Risques associés à l'utilisation à partir de la 12ème semaine d'aménorrhée et jusqu'à la naissance :

·         A partir de la 12ème semaine d'aménorrhée et jusqu'à la naissance, tous les AINS, par l'inhibition de la synthèse des prostaglandines, peuvent exposer le foetus à une atteinte fonctionnelle rénale :

o   in utero pouvant s'observer dès 12 semaines d'aménorrhée (mise en route de la diurèse foetale) : oligoamnios (le plus souvent réversible à l'arrêt du traitement), voire anamnios en particulier lors d'une exposition prolongée.

o   à la naissance, une insuffisance rénale (réversible ou non) peut persister en particulier en cas d'exposition tardive et prolongée (avec un risque d'hyperkaliémie sévère retardée).

Risques associés à l'utilisation au-delà de la 24ème semaine d'aménorrhée et jusqu'à la naissance :

Au-delà de la 24ème semaine d'aménorrhée, les AINS peuvent exposer le foetus à une toxicité cardio-pulmonaire (fermeture prématurée du canal artériel et hypertension artérielle pulmonaire). La constriction du canal artériel peut survenir à partir du début du 6ème mois (au-delà de la 24ème semaine d'aménorrhée) et peut conduire à une insuffisance cardiaque droite foetale ou néonatale voire à une mort foetale in utero. Ce risque est d'autant plus important que la prise est proche du terme (moindre réversibilité). Cet effet existe même pour une prise ponctuelle.

En fin de grossesse, la mère et le nouveau-né peuvent présenter :

-  un allongement du temps de saignement du fait d'une action anti-agrégante pouvant survenir même après administration de très faibles doses de médicament ;

-  une inhibition des contractions utérines entraînant un retard de terme ou un accouchement prolongé.

En conséquence :

Sauf nécessité absolue, ce médicament ne doit pas être prescrit chez une femme qui envisage une grossesse ou au cours des 5 premiers mois de grossesse (24 premières semaines d'aménorrhée). Si ce médicament est administré chez une femme souhaitant être enceinte ou enceinte de moins de 6 mois, la dose devra être la plus faible possible et la durée du traitement la plus courte possible. Une prise prolongée est fortement déconseillée.

A partir du début du 6ème mois (au-delà de 24 semaines d'aménorrhée) : toute prise de ce médicament, même ponctuelle, est contre-indiquée. Une prise par mégarde à partir de cette date justifie une surveillance cardiaque et rénale, foetale et/ou néonatale selon le terme d'exposition. La durée de cette surveillance sera adaptée à la demi-vie d'élimination de la molécule.

Allaitement

Les AINS passant dans le lait maternel, ce médicament est déconseillé chez la femme qui allaite.

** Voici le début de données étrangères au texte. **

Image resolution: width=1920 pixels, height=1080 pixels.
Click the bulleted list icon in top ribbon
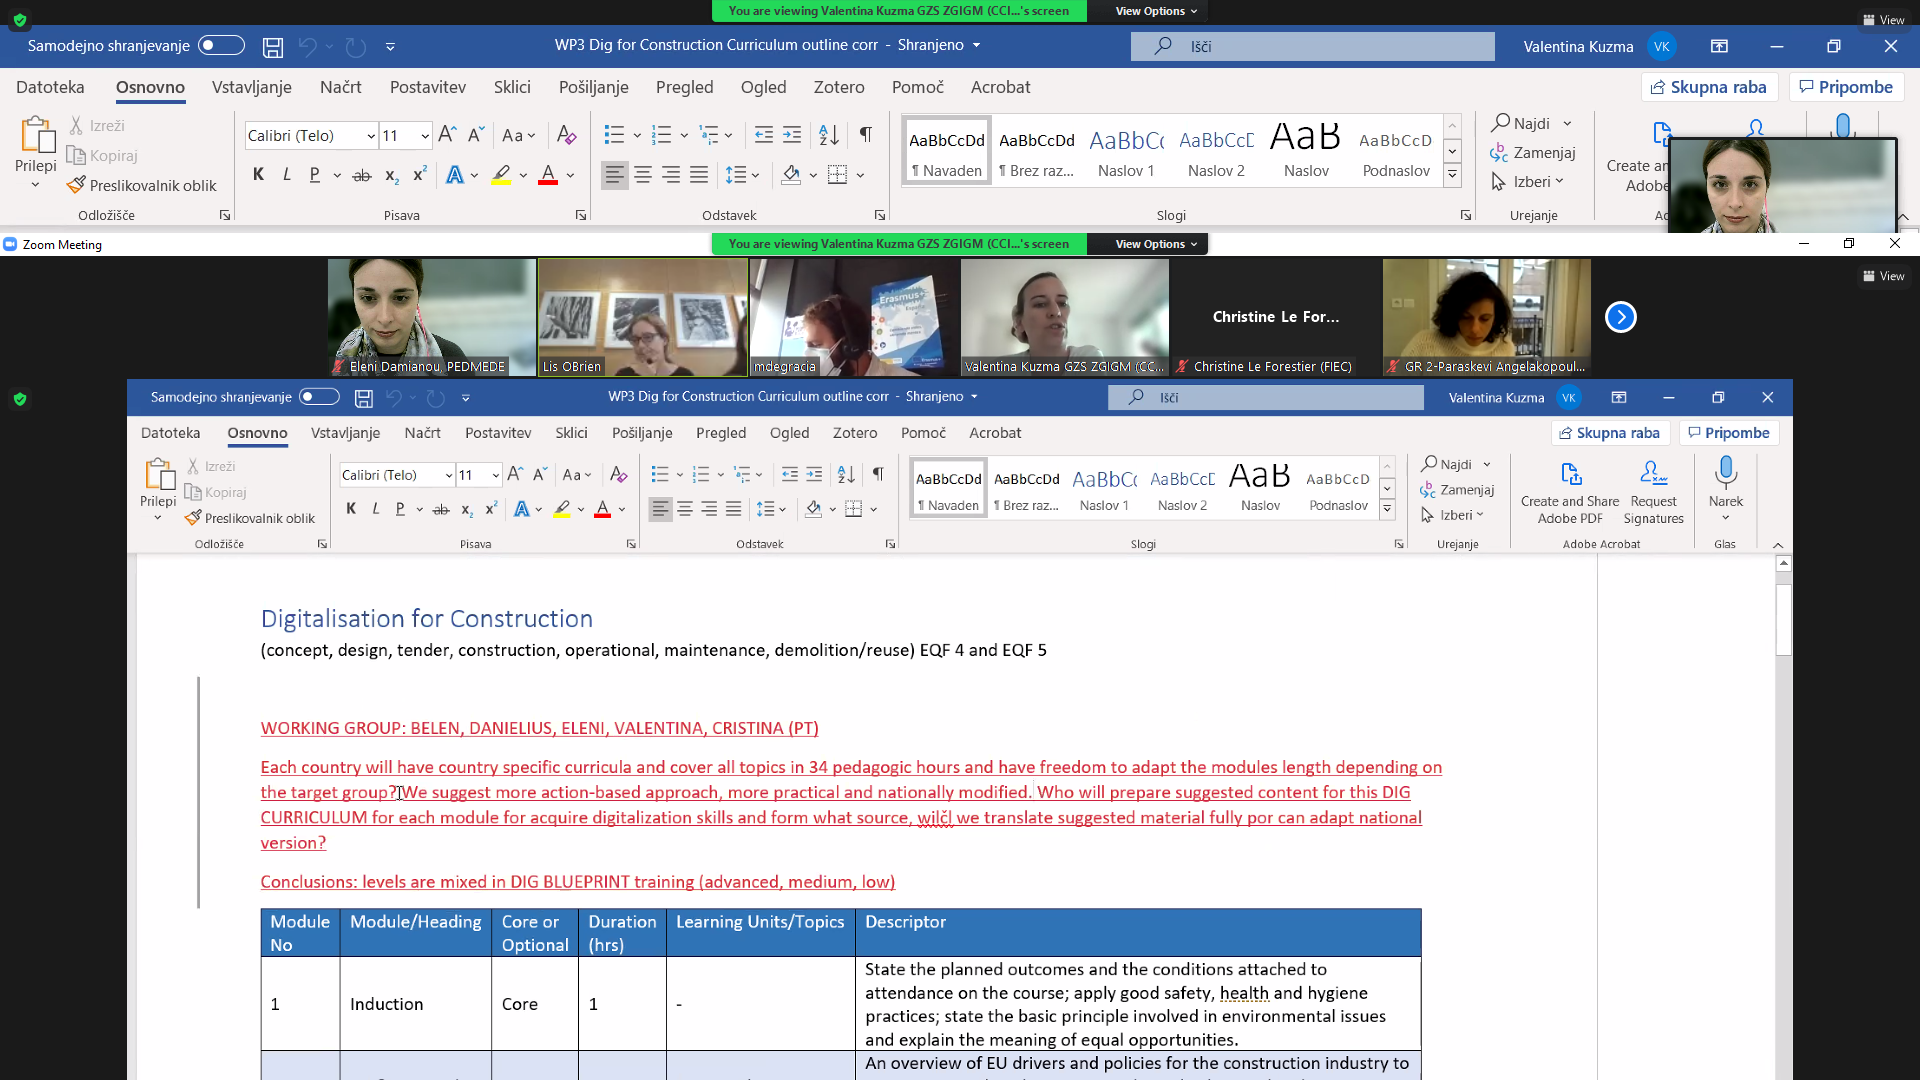[x=614, y=135]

En cas d'allaitement, ce médicament ne doit en aucun cas être appliqué sur la poitrine.

Fertilité

Comme tous les AINS, l'utilisation de ce médicament peut temporairement altérer la fertilité féminine en agissant sur l'ovulation ; il est donc déconseillé chez les femmes souhaitant concevoir un enfant. Chez les femmes rencontrant des difficultés pour concevoir ou réalisant des tests de fertilité, l'arrêt du traitement doit être envisagé.

Posologie et mode d'administration

Posologie

2 à 4 applications par jour.

Mode d'administration

Réservé à l'adulte (plus de 15 ans).

USAGE EXTERNE.

Voie cutanée.

Faire pénétrer le gel par un massage doux et prolongé sur la région douloureuse ou inflammatoire.

Bien se laver les mains après chaque utilisation.